エストロゲンとコレステロール及び動脈硬化




閉経後女性には成人病が急増します。月経のある期間つまり、妊娠する可能性があるうちはエストロゲンが女性を守ってくれていて、男性よりもずっと成人病に罹るひとが少ないのですが、上のグラフにあるように閉経を迎えた途端にコレステロールが高くなる人が増えだし、男性に一気に追いつき、追い越します。それは動脈硬化、高血圧、狭心症、心筋梗塞、脳血管障害そして老人性痴呆にも結びつきます。動脈硬化の大きな原因となるものはコレステロール。これが高くなる高脂血症になれば、その程度に見事に比例して心血管系疾患が増加します。なぜ、閉経後コレステロールが増加するのでしょう。それはこれまでコレステロールをおさえてきたエストロゲンが出なくなるからです。ところで、コレステロールに善玉と悪玉があり、善玉コレステロール(HDL)は血管から余分なコレステロールを運び出し、血管をきれいにする働きがあります。もう一方の悪玉コレステロール(LDL)は血管の壁に入り込み、余分なコレステロールを付着され、動脈硬化をおこします。エストロゲンは善玉を増やし、悪玉を減らすという理想的なかたちでまた、LDLの抗酸化作用も確認されています。そのほかにエストロゲンには動脈壁への直接効果(弾性化、一酸化窒素NOによる血管拡張, LP(a)の低下作用 )、赤血球変形能改善効果など末梢での血行改善効果も証明されており、今後の高齢化社会の予防医学として、一番注目されています。

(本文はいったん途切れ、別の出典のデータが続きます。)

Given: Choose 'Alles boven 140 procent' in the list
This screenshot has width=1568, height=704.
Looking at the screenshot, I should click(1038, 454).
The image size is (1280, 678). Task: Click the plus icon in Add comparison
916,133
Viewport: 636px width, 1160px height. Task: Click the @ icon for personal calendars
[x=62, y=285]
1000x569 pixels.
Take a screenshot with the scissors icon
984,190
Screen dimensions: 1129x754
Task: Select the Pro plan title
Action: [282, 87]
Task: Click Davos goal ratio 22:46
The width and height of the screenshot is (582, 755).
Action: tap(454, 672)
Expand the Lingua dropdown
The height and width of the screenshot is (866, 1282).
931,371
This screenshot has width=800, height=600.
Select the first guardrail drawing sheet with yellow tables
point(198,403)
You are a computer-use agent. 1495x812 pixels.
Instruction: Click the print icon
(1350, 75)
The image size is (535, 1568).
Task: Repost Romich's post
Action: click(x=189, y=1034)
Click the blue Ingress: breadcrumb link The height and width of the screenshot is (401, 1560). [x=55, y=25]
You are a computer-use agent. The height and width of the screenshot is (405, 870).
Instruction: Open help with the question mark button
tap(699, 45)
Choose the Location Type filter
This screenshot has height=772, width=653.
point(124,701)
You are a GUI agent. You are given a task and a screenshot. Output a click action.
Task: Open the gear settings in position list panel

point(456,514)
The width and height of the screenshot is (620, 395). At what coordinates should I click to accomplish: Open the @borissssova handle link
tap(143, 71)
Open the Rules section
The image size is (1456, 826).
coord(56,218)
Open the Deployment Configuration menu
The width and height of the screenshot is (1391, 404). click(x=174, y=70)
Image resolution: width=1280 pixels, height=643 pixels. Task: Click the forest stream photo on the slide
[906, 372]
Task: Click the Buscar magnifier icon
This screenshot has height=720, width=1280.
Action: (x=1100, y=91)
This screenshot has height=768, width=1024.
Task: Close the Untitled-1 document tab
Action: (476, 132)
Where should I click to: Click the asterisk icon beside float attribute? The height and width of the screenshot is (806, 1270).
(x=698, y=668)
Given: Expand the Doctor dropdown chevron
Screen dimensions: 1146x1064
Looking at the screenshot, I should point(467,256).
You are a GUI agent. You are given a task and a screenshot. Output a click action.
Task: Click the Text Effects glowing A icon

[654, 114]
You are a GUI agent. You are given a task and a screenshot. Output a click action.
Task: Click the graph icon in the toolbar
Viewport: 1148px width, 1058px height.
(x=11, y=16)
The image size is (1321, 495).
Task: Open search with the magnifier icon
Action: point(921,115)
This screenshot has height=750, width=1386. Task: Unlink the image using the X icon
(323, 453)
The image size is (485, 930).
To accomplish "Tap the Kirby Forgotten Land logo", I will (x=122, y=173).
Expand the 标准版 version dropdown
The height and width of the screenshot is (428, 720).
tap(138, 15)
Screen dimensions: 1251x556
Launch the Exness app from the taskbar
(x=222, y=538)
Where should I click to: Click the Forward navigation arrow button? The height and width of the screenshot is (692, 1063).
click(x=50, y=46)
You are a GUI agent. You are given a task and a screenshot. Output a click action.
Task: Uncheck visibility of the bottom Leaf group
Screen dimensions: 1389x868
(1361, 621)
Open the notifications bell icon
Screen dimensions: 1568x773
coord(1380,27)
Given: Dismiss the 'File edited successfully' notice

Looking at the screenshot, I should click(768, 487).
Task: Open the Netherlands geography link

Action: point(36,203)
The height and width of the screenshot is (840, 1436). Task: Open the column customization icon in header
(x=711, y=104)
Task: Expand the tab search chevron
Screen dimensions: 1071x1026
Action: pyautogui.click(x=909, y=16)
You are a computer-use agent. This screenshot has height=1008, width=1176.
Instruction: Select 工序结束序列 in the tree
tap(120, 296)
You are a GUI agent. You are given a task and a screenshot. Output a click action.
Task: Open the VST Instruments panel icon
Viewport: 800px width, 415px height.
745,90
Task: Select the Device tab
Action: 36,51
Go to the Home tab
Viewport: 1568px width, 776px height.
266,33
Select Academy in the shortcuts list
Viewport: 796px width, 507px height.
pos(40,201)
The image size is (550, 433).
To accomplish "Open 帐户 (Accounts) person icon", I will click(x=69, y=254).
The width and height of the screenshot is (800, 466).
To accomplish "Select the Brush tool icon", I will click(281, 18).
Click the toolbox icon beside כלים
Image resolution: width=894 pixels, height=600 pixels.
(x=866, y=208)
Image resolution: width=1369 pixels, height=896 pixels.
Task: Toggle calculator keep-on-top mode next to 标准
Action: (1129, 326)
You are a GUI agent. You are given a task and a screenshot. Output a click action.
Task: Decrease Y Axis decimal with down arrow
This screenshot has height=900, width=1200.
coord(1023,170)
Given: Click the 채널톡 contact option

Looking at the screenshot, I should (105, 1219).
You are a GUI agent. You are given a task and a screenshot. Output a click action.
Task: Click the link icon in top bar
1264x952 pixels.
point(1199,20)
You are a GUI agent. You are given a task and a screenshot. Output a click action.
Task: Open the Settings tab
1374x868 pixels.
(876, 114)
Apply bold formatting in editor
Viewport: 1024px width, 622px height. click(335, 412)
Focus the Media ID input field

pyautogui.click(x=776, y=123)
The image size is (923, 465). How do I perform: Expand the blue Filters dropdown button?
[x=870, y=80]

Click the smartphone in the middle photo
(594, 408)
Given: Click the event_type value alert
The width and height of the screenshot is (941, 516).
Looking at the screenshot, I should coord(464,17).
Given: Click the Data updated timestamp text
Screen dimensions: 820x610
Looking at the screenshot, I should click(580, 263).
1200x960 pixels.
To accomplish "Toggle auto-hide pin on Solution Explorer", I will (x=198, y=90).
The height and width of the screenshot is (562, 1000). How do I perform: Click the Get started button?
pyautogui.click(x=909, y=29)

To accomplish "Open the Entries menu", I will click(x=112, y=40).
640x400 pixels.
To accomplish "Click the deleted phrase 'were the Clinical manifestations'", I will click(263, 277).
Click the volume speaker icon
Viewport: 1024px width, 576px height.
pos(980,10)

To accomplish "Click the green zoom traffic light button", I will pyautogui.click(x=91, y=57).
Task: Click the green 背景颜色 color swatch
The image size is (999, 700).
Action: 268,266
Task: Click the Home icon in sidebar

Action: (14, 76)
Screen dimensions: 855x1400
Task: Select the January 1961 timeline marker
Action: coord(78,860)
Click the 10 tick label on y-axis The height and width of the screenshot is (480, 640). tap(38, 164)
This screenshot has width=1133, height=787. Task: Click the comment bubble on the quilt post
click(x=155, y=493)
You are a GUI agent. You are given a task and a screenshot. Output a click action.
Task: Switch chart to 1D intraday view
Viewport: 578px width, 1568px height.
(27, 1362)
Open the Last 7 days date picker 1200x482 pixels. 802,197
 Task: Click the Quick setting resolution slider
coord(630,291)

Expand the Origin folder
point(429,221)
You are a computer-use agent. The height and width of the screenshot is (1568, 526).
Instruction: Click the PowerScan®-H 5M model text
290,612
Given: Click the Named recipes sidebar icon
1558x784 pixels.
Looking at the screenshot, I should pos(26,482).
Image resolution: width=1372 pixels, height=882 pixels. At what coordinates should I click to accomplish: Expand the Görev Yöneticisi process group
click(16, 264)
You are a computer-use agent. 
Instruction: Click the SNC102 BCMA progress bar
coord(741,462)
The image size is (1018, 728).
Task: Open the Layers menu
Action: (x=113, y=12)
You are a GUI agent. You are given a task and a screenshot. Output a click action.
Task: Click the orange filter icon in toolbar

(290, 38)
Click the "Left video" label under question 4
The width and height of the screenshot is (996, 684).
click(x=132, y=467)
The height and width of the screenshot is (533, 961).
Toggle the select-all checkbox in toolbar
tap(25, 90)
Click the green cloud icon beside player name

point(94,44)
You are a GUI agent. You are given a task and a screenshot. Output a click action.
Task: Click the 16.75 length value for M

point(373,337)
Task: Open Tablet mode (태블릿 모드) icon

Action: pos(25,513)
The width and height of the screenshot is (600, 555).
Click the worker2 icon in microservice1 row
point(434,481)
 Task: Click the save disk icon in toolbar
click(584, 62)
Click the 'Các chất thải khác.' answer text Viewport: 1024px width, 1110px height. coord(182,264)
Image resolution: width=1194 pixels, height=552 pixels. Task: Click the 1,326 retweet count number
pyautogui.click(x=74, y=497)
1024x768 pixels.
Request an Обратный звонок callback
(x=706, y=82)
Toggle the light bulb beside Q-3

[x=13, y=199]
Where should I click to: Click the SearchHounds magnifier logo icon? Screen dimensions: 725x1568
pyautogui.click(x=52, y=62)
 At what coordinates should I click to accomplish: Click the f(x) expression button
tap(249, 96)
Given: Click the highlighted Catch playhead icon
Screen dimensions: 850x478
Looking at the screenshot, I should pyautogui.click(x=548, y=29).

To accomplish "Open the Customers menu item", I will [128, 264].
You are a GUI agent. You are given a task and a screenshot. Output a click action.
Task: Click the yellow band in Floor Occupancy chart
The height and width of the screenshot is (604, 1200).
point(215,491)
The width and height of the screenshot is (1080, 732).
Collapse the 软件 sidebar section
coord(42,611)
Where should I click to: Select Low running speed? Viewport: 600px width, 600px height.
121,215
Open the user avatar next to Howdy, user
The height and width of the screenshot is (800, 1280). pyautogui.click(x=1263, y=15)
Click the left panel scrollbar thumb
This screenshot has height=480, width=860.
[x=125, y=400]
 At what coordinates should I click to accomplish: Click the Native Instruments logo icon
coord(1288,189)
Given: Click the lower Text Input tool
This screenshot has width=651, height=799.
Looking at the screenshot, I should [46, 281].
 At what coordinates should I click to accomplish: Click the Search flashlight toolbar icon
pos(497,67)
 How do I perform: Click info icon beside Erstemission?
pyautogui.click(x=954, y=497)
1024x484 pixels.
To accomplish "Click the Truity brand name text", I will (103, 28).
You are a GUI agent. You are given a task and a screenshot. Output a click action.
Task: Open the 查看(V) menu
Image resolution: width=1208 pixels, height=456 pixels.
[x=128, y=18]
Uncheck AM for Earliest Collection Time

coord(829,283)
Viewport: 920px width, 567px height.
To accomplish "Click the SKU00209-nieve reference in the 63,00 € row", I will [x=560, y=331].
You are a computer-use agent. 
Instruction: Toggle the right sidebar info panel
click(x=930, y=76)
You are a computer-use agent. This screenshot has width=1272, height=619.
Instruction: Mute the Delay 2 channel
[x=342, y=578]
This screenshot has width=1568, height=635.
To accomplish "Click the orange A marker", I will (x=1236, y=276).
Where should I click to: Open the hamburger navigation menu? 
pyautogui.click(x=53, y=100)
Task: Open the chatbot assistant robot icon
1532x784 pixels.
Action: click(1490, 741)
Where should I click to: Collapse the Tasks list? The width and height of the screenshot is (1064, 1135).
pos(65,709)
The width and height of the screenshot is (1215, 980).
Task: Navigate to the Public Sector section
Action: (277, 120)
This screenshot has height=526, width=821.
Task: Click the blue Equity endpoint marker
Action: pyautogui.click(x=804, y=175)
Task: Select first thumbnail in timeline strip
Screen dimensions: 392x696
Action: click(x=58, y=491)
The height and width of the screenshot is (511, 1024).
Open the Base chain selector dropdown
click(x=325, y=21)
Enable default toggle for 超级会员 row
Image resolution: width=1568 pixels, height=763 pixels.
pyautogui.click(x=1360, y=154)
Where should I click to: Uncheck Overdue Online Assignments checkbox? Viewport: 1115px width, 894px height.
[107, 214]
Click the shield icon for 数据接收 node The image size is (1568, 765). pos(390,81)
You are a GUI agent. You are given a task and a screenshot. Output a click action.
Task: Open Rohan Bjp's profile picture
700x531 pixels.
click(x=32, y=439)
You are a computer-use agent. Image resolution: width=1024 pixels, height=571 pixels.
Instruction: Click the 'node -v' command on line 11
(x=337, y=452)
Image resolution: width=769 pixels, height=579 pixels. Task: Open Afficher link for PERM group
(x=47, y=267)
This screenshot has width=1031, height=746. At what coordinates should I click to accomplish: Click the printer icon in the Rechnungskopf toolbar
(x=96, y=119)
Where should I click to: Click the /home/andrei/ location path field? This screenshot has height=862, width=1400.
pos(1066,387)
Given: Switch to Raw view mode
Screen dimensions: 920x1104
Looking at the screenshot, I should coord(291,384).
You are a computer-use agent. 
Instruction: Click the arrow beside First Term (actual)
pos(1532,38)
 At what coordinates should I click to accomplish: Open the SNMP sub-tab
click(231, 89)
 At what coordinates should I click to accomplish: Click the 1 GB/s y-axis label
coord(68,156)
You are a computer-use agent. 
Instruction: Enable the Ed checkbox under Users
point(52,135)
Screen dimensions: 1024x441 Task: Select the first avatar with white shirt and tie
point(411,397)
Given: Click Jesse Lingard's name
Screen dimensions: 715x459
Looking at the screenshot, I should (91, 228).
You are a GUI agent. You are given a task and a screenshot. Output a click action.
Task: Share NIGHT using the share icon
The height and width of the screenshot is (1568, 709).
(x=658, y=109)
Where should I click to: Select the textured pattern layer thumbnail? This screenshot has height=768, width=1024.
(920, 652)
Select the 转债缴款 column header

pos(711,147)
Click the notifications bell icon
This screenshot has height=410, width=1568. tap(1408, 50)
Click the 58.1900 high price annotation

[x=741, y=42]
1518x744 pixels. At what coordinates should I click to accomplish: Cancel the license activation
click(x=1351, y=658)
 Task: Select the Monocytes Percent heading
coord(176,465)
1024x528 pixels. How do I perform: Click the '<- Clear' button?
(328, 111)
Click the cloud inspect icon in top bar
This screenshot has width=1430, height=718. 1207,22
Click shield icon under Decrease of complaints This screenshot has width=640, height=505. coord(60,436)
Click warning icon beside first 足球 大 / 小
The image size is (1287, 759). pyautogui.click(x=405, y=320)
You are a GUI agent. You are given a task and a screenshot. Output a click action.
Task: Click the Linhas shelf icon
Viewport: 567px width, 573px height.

下のグラフはHRT施行者が心臓病になりにくいというデータです。NO(一酸化窒素)に関しては北大循環器内科の佐久間先生の文献を参考にさせてもらいました。




★さて、実際当院で行った脂質検査では(使用前平均値…使用後6か月平均値)
総コレステロール-TC、善玉-HDL、悪玉-LDL、中性脂肪-TG
善玉は上がった方が良い。他は下がった方が良い。
プレマリン群(N=102,平均年齢54才)TC214±30.5…191±27.6(P<0.01),HDL63±13.6…70±16.1(P<0.01),LDL125±29.5…95±26.3(P<0.01),TG125±62.4…132±56.4(NS)
エストラダーム群(N=40,平均年齢52才)TC203±34.4…192±30.7(P<0.01),HDL64±12…67.2±14.5(NS),LDL111±35.5…110±29.1(NS),TG129±64.2…120±56.8(NS)
エストリオール群(N=74,平均年齢64才)TC203±28.9…199±24.8(NS),HDL61.2±15.2…64.6±15.1(P<0.01),LDL115±25.8…107±23.9(P<0.01),TG131±68.2…138±76.1(NS)
というように各群でt検定上も明らかに脂質改善がみられました。プレマリン群で総コレステロール値10〜15%の低下し、HDLは10〜15%上昇という報告が多いです。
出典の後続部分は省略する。